Like most of the other forms of intellectual property, IC layout designs are creations of the human mind. They are usually the result of an enormous investment, both in terms of the time of highly qualified experts, and financially. There is a continuing need for the creation of new layout-designs which reduce the dimensions of existing integrated circuits and simultaneously increase their functions. The smaller an integrated circuit, the less the material needed for its manufacture, and the smaller the space needed to accommodate it. Integrated circuits are utilized in a large range of products, including articles of everyday use, such as watches, television sets, washing machines, automobiles, etc., as well as sophisticated data processing equipment.

The possibility of copying by photographing each layer of an integrated circuit and preparing photomasks for its production on the basis of the photographs obtained is the main reason for the introduction of legislation for the protection of layout-designs.

A diplomatic conference was held at Washington, D.C., in 1989, which adopted a Treaty on Intellectual Property in Respect of Integrated Circuits (IPIC Treaty). The Treaty on Intellectual Property in respect of Integrated Circuits, also called Washington Treaty or IPIC Treaty (signed at Washington on May 26, 1989) is currently not in force, but was partially integrated into the TRIPs agreement.

National laws protecting IC layout designs have been adopted in a number of countries.

[edit] Other developments

In the 1980s, programmable integrated circuits were developed. These devices contain circuits whose logical function and connectivity can be programmed by the user, rather than being fixed by the integrated circuit manufacturer. This allows a single chip to be programmed to implement different LSI-type functions such as logic gates, adders and registers. Current devices named FPGAs (Field Programmable Gate Arrays) can now implement tens of thousands of LSI circuits in parallel and operate up to 1.5 GHz (Achronix holding the speed record).

The techniques perfected by the integrated circuits industry over the last three decades have been used to create microscopic machines, known as MEMS. These devices are used in a variety of commercial and military applications. Example commercial applications include DLP projectors, inkjet printers, and accelerometers used to deploy automobile airbags.

In the past, radios could not be fabricated in the same low-cost processes as microprocessors. But since 1998, a large number of radio chips have been developed using CMOS processes. Examples include Intel's DECT cordless phone, or Atheros's 802.11 card.
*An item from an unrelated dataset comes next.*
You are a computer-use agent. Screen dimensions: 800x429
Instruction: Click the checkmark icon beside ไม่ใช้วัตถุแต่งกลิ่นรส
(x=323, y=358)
Future developments seem to follow the multi-core multi-microprocessor paradigm, already used by the Intel and AMD dual-core processors. Intel recently unveiled a prototype, "not for commercial sale" chip that bears 80 microprocessors. Each core is capable of handling its own task independently of the others. This is in response to the heat-versus-speed limit that is about to be reached using existing transistor technology. This design provides a new challenge to chip programming. Parallel programming languages such as the open-source X10 programming language are designed to assist with this task.[18]